__Brief__
Exact duplicates of the lines from the top of the data through the line containing "You are a computer-use agent." are needed, with every picture left out.

__Material supplied__
____

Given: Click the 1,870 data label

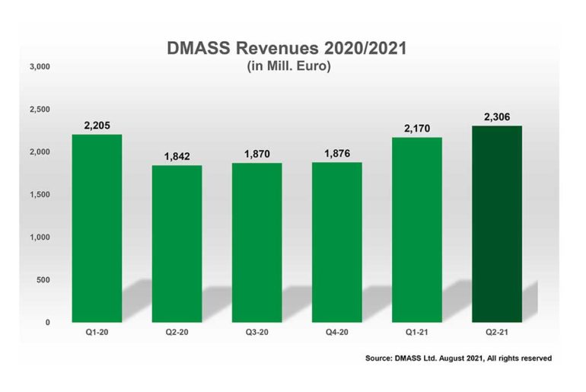Looking at the screenshot, I should (x=256, y=155).
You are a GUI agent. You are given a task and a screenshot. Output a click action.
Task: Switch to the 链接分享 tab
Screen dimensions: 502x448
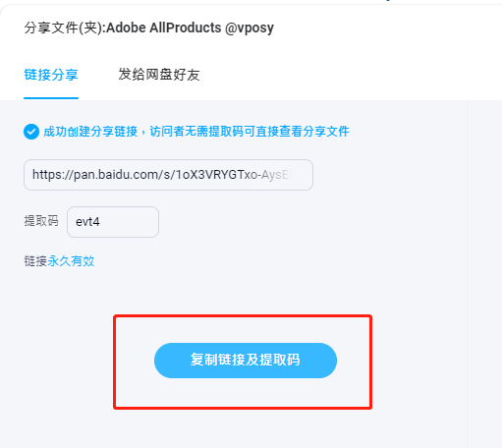[x=51, y=75]
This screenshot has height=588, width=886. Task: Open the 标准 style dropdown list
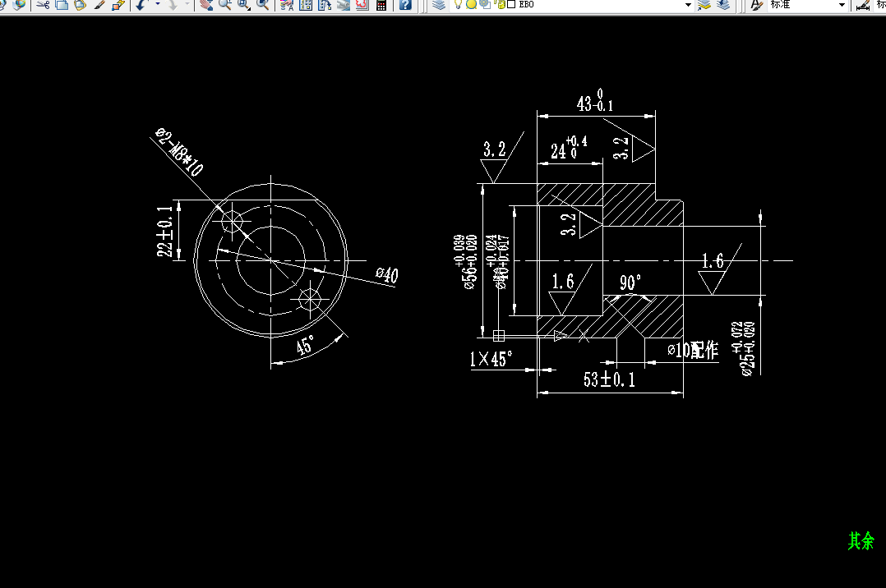[842, 6]
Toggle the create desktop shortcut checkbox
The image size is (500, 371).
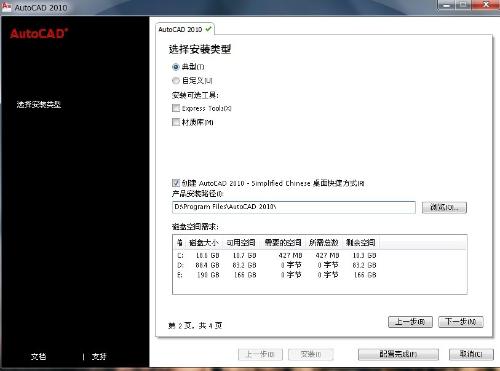tap(176, 183)
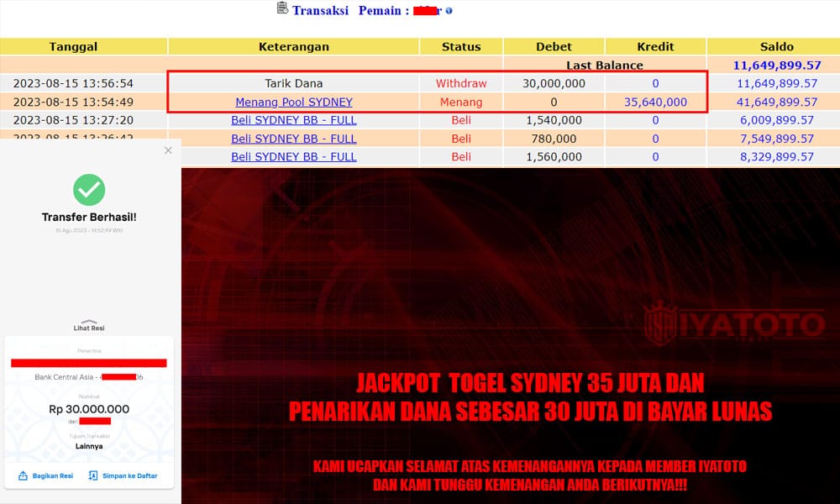
Task: Expand the Lihat Resi chevron
Action: tap(89, 320)
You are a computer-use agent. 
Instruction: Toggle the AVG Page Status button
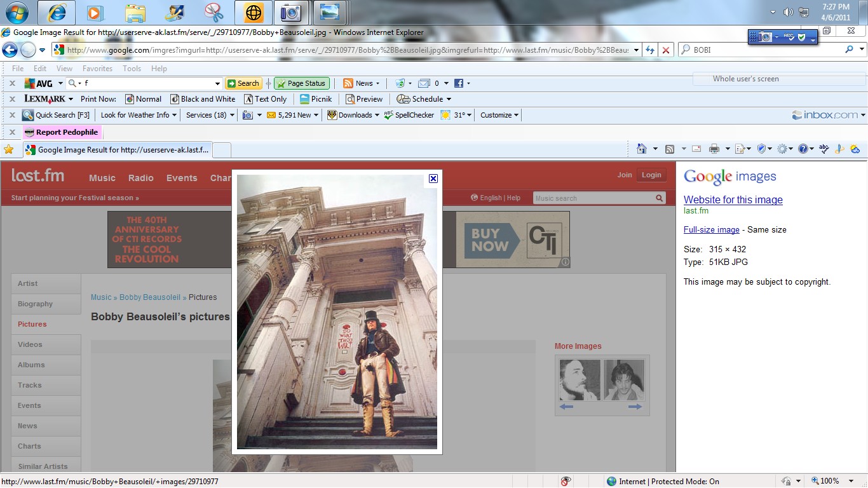301,83
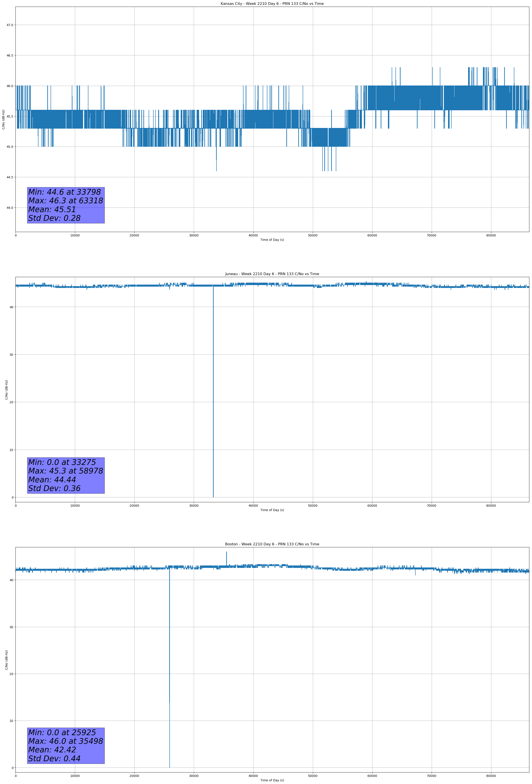Viewport: 532px width, 784px height.
Task: Click Kansas City x-axis label Time of Day
Action: pos(272,240)
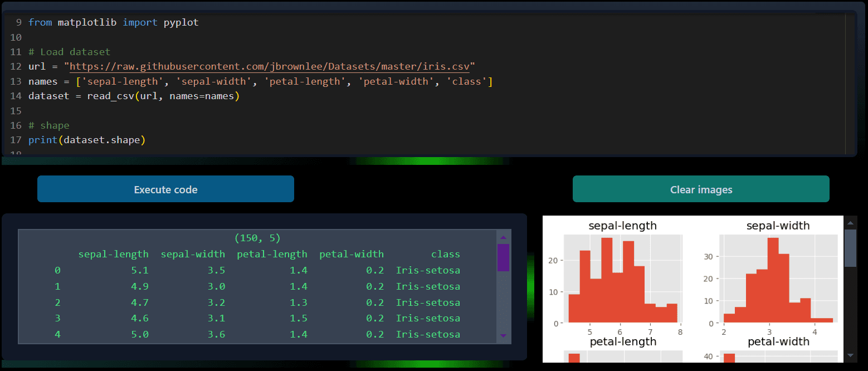Viewport: 868px width, 371px height.
Task: Select the sepal-width histogram plot
Action: pyautogui.click(x=778, y=279)
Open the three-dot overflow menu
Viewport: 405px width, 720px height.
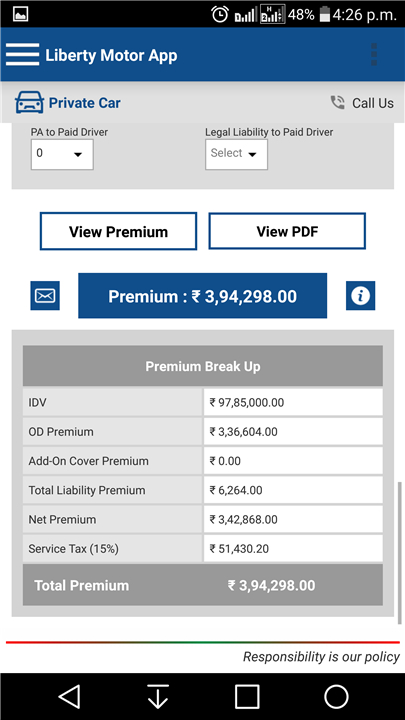[x=374, y=55]
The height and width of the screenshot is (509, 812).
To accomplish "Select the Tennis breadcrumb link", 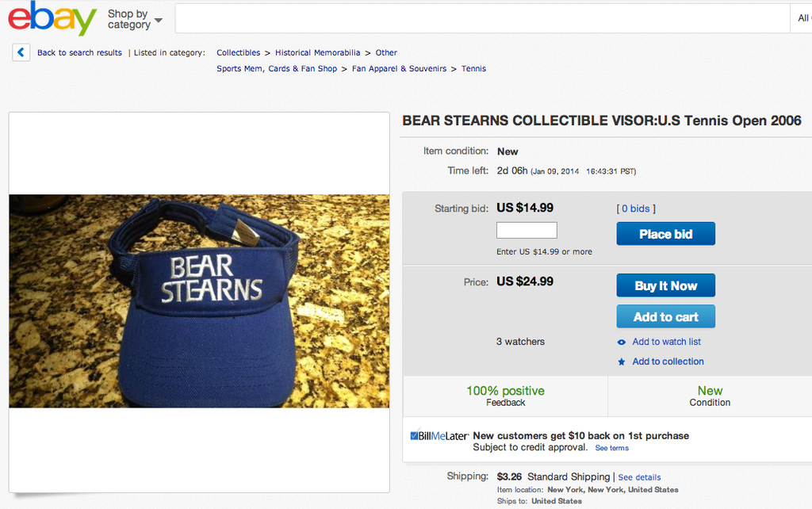I will tap(473, 69).
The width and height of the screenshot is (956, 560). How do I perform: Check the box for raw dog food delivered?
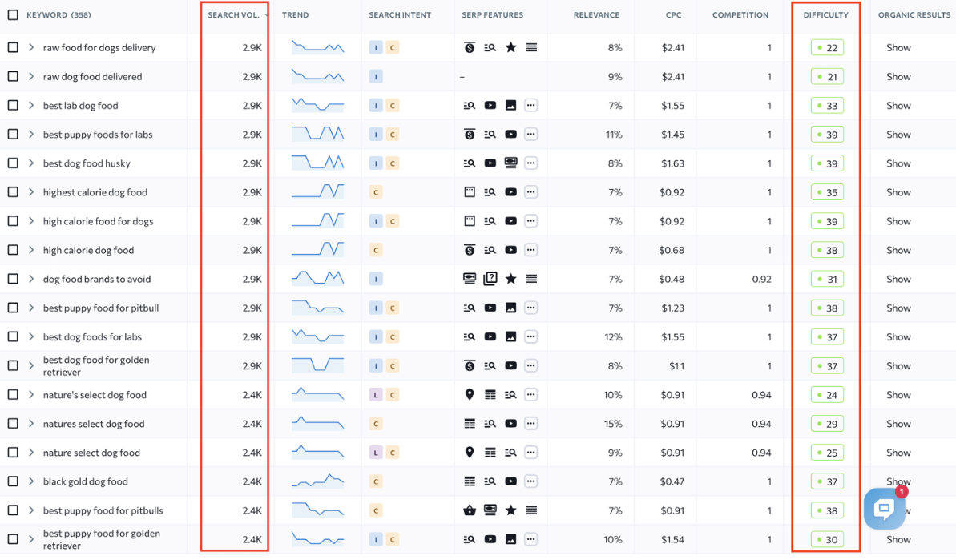(x=13, y=77)
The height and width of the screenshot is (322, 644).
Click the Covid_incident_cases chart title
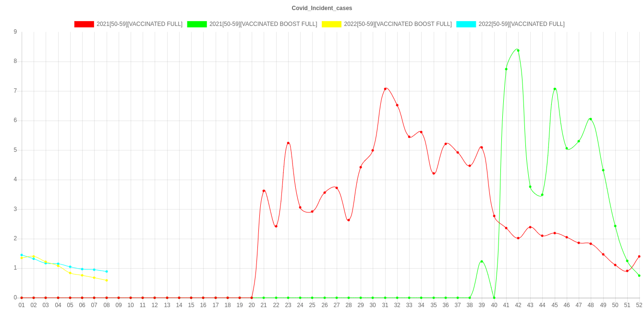point(322,8)

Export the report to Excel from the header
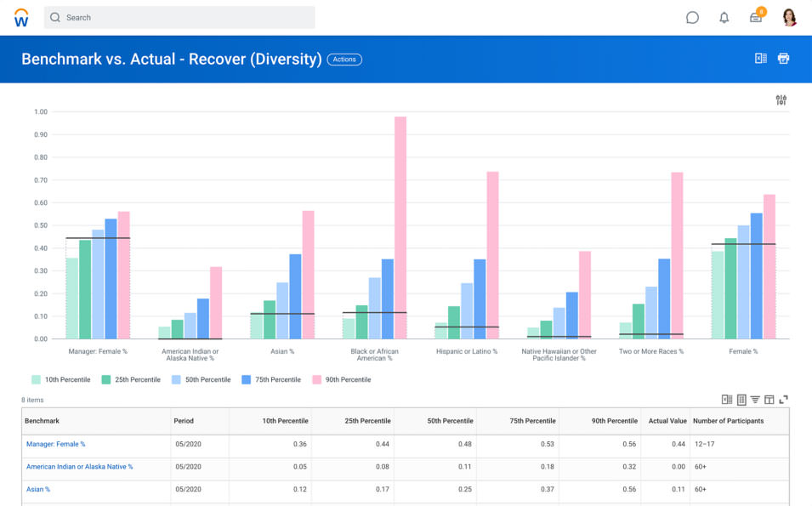tap(761, 59)
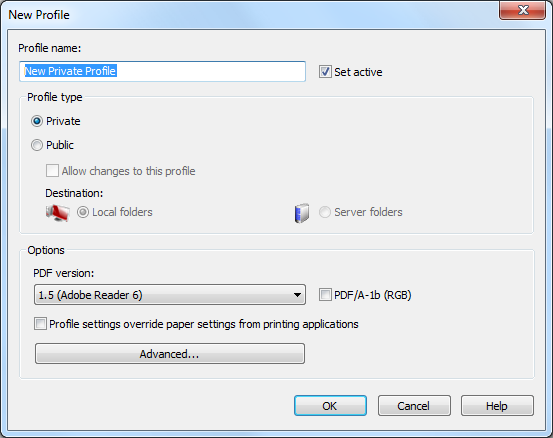Choose Local folders destination radio
This screenshot has height=438, width=553.
(83, 212)
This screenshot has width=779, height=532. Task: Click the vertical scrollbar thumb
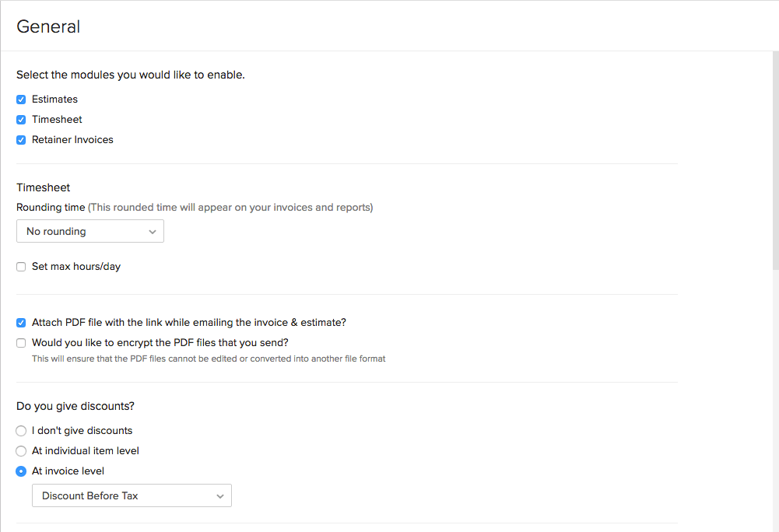click(x=774, y=156)
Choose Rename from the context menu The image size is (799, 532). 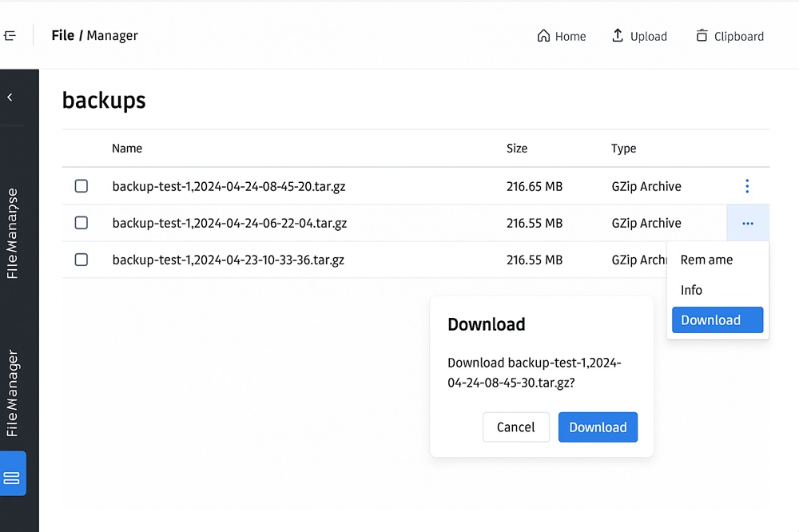tap(706, 260)
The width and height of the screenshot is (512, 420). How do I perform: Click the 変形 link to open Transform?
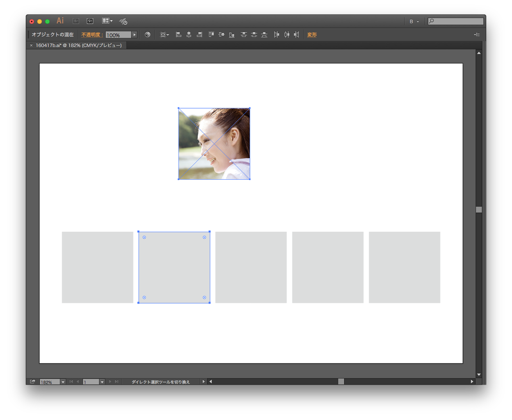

____

__Reply__
Given: Click the 1,870 data label

Looking at the screenshot, I should (x=256, y=155).
You are a GUI agent. You are given a task and a screenshot. Output a click action.
Task: Switch to the 链接分享 tab
Screen dimensions: 502x448
[x=51, y=75]
This screenshot has height=588, width=886. Task: Open the 标准 style dropdown list
[842, 6]
Toggle the create desktop shortcut checkbox
The image size is (500, 371).
tap(176, 183)
Task: Expand the Lihat Resi chevron
Action: tap(89, 320)
You are a computer-use agent. 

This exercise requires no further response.